Just read Saga's revised booking terms (it's on their website).

Whatever you do, do not rush in to check-in hot, flushed, sweaty and coughing....🥵

QUOTE: Further, to avoid the spread of any viral or bacterial illness on board including, without limitation, COVID-19, we may deny boarding to any passenger who displays symptoms of any such illness (including flu-like symptoms) or who in our reasonable opinion may be at risk of having contracted any such illness, including, without limitation, any passenger displaying symptoms despite having tested negative for COVID-19 within 72 hours prior to boarding and/or been vaccinated against COVID-19. If you or any member of your party are denied boarding in any of these circumstances, you are not entitled to a refund but you may amend your cruise to a different date in accordance with section 6.END QUOTE.

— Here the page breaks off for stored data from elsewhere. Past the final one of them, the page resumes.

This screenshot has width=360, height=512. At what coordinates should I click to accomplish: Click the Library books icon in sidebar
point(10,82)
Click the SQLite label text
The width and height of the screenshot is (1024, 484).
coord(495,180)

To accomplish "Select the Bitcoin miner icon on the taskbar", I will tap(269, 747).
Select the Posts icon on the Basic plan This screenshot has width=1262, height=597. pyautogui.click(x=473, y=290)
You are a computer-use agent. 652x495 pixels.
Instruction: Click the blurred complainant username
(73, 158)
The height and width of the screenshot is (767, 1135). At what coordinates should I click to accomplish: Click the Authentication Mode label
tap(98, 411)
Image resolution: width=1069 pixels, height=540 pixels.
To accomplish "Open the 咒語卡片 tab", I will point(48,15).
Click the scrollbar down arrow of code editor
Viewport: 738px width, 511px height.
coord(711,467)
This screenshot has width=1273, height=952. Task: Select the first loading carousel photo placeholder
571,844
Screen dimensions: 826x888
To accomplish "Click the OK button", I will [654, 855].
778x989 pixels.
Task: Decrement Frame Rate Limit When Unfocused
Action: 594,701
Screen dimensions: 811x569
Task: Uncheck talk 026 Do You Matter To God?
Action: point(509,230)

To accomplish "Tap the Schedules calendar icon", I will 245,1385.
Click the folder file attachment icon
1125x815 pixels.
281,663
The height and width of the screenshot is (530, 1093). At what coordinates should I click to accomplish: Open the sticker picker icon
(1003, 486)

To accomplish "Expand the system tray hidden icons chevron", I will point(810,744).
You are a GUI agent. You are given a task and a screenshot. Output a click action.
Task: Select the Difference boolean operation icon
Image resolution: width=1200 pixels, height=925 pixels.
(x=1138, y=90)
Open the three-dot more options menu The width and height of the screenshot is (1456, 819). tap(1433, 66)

Not sure who is going to be most nervous at check-in - the passengers in case they develop a tickle in the throat at the wrong time, the check-in staff delegated to divert questionable passengers for more questioning, or the medical staff who have to make the final decision.

Shame there is still no easy way to tell who may be incubating Norovirus.... which is still the most likely bug.

Unbelievable!

  So they are going to get untrained  check in staff to decide if you are fit to travel. Even if they use medical personnel,how can they decide in the space of an hour if you can travel or not.

And what happens if, after further tests, it is determined  that you were perfectly healthy despite being denied boarding. Legally I would think Saga could be on thin ice, especially as many of their passengers may not be in the best of health, regardless of CV19.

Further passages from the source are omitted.